### WHAT TO WORK ON
1. How would you sum up the biography of Lee Brilleaux in two sentences?
2. Which people other than Lee Brilleaux himself are named in the biography of Lee Brilleaux?
3. Could you write the next part of the biography of Lee Brilleaux, carrying on after its final sentence?

### TEXT SECTION
-*-

Background information
- Born: Lee John Collinson 10 May 1952 Durban, South Africa
- Died: 7 April 1994 (aged 41) Canvey Island, Essex, England
- Genres: Rock, pub rock, R&B
- Occupations: Singer, songwriter, musician
- Instruments: Vocals, guitar, harmonica
- Years active: 1970–1994
- Label: Stiff Records

= Lee Brilleaux =

English singer (1952–1994)

Lee Brilleaux (born Lee John Collinson; 10 May 1952 – 7 April 1994) was an English rhythm-and-blues singer and musician with the band Dr. Feelgood.

==Early life==
Lee Brilleaux was born in Durban, South Africa, to English parents, was brought up in Ealing, and moved to Canvey Island with his family when he was 13. After leaving school he was employed as a solicitor's clerk, a job he kept until United Artists signed Dr. Feelgood in 1974.

==Career==
Brilleaux co-founded Dr. Feelgood with Wilko Johnson in 1971 and was the band's lead singer, harmonica player, and occasional guitarist. According to one obituary: "Brilleaux and Johnson developed a frantic act, often charismatically dressed in dark suits and loose ties, shabby rather than smart. The rough, and almost ruthless, edge which ran through his vocal and harmonica style reflected the character and philosophy of the band." In 1976, Brilleaux helped found Stiff Records, one of the driving forces of the "New Wave" of the mid- to late-1970s, with a loan of £500. Johnson left Dr. Feelgood in April 1977 but Brilleaux continued the band, quickly replacing Johnson with Gypie Mayo on guitar. In 1978, Brilleaux played harmonica on a track on David Coverdale's Northwinds album. By 1984 he was the only remaining founder member of Dr. Feelgood. In 1986, he recorded the album Brilleaux, featuring songs by Johnny Cash. His last performance was in January 1994, at the Dr. Feelgood Music Bar in Canvey Island.

-*-

### DATA FOR REVIEW
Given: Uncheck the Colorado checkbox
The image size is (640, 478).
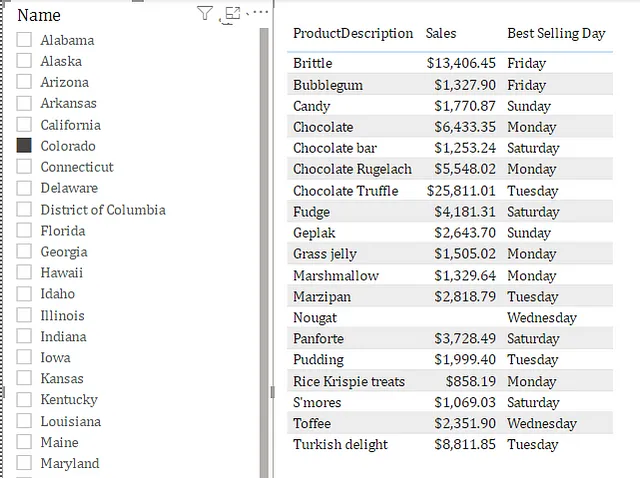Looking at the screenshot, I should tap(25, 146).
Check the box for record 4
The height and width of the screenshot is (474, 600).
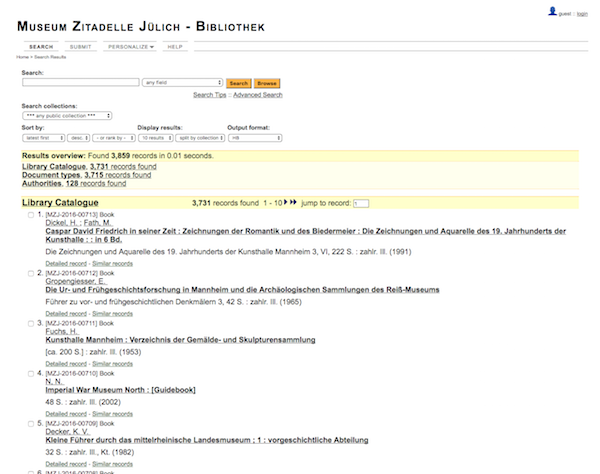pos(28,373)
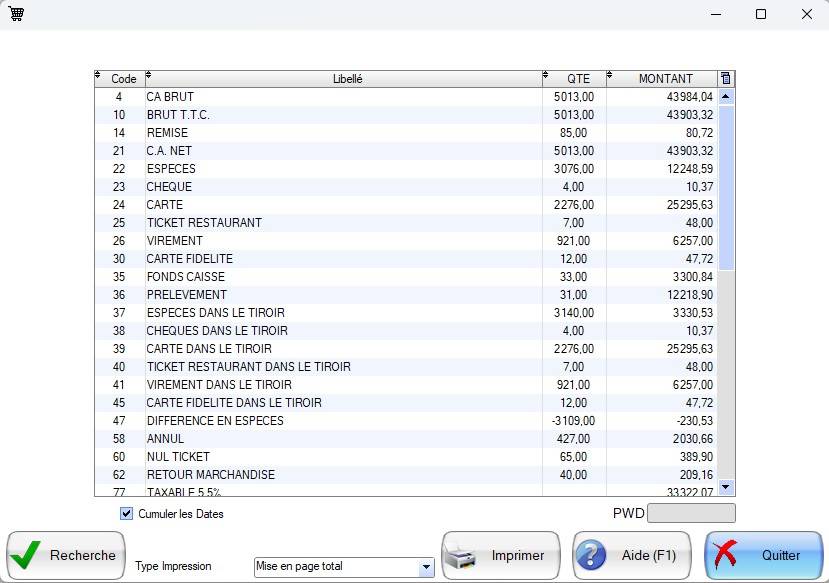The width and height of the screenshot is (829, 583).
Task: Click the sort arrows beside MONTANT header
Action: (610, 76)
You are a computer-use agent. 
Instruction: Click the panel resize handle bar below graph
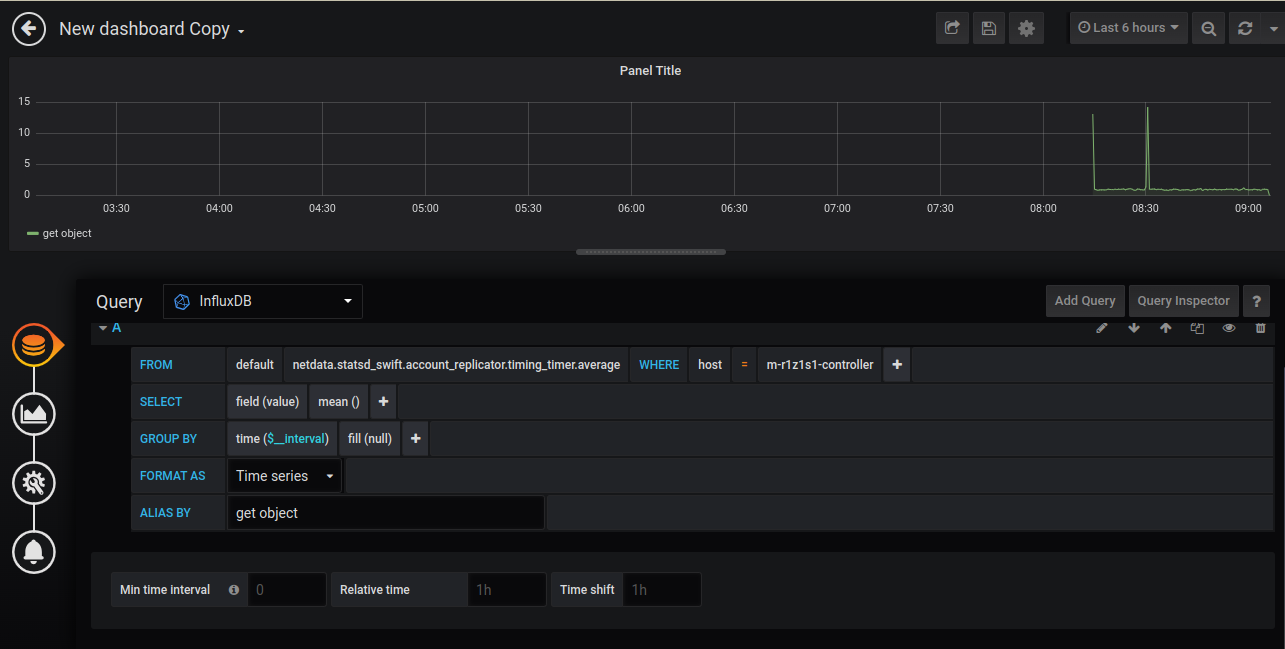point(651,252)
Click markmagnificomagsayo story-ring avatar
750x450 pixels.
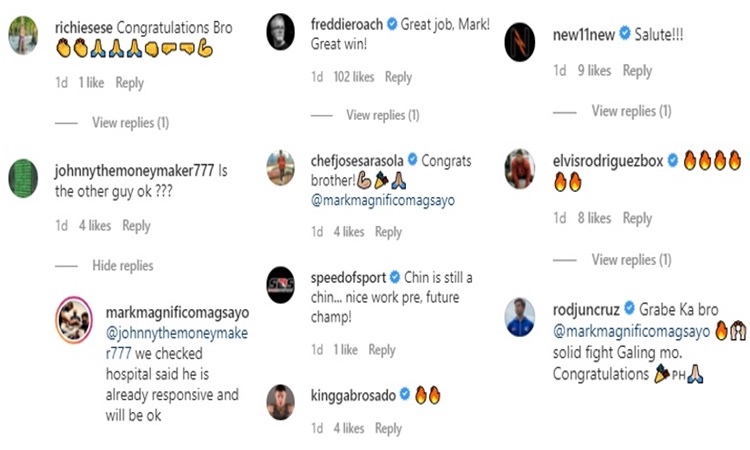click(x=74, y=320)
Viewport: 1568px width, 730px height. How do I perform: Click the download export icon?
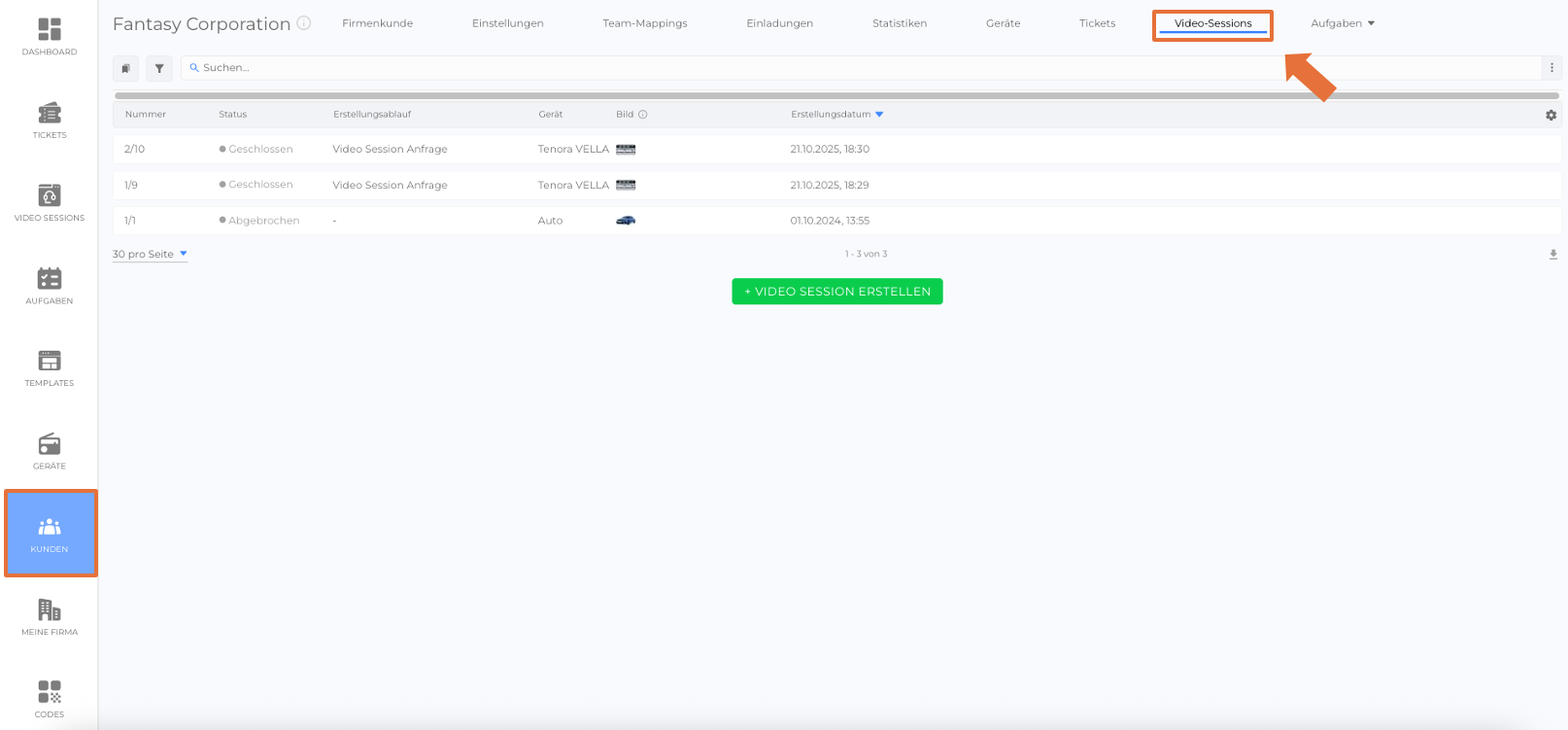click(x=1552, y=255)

-*-

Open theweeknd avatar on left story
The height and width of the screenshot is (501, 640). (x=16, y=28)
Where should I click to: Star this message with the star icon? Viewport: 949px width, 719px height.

-*-

### SOLVED TASKS
1. Lee Brilleaux, born Lee John Collinson in Durban, South Africa, in 1952, was an English rhythm-and-blues singer who grew up in Ealing and on Canvey Island and worked as a solicitor's clerk until United Artists signed Dr. Feelgood in 1974. He co-founded Dr. Feelgood with Wilko Johnson in 1971 as its lead singer and harmonica player, helped found Stiff Records in 1976, kept the band going after Johnson left in 1977, and gave his last performance in January 1994 on Canvey Island.

2. Wilko Johnson, Gypie Mayo, David Coverdale, Johnny Cash

3.
==Death==
Brilleaux died on 7 April 1994 of lymphoma, a month before his 42nd birthday, in his home in Canvey Island.

==Legacy==
After a one-year hiatus Dr. Feelgood appointed Pete Gage as their new vocalist.

In 2011, contemporary artist and Dr. Feelgood fan Scott King announced his intention to commemorate Lee Brilleaux by erecting a 300-foot gold-plated statue of the musician on the foreshore in Southend-on-Sea close to the legendary Kursaal where the band played some of their most important gigs. An e-petition was launched to collect signatures in support of the project, which as of 2018 had approximately 1500 signatures.

In 2014, music writer Zoë Howe announced her intention to write Roadrunner, a biography based on Brilleaux's life, including a collection of his life stories and memories, with classic and unseen images. The book reached 100% crowd-funding via Unbound on 18 May 2014. Howe is also the co-author of Looking Back at Me, an autobiography of Wilko Johnson, the original guitarist with Dr. Feelgood.
The book was published, by Polygon, as Lee Brilleaux: Rock'n'Roll Gentleman.